Your objective →
All lines from the one with "Podcasts (57, 898)" to the end of the data: return those exactly, and only those.

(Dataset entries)
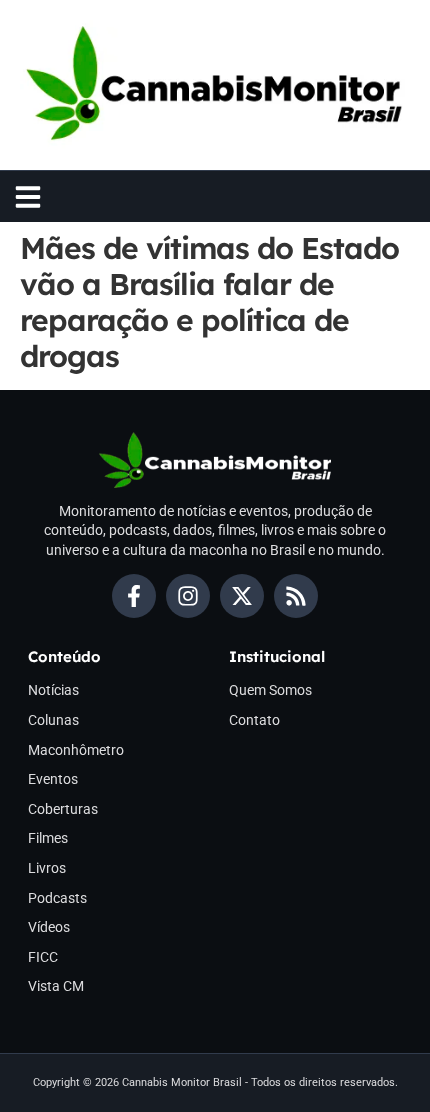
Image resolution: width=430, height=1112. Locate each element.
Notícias (53, 690)
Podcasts (57, 898)
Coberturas (63, 809)
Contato (254, 720)
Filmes (48, 838)
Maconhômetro (76, 750)
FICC (43, 957)
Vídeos (49, 927)
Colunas (53, 720)
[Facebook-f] (134, 596)
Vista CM (56, 986)
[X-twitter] (242, 596)
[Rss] (296, 596)
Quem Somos (270, 690)
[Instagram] (188, 596)
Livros (47, 868)
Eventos (53, 779)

Completed task →
Podcasts (57, 898)
Coberturas (63, 809)
Contato (254, 720)
Filmes (48, 838)
Maconhômetro (76, 750)
FICC (43, 957)
Vídeos (49, 927)
Colunas (53, 720)
[Facebook-f] (134, 596)
Vista CM (56, 986)
[X-twitter] (242, 596)
[Rss] (296, 596)
Quem Somos (270, 690)
[Instagram] (188, 596)
Livros (47, 868)
Eventos (53, 779)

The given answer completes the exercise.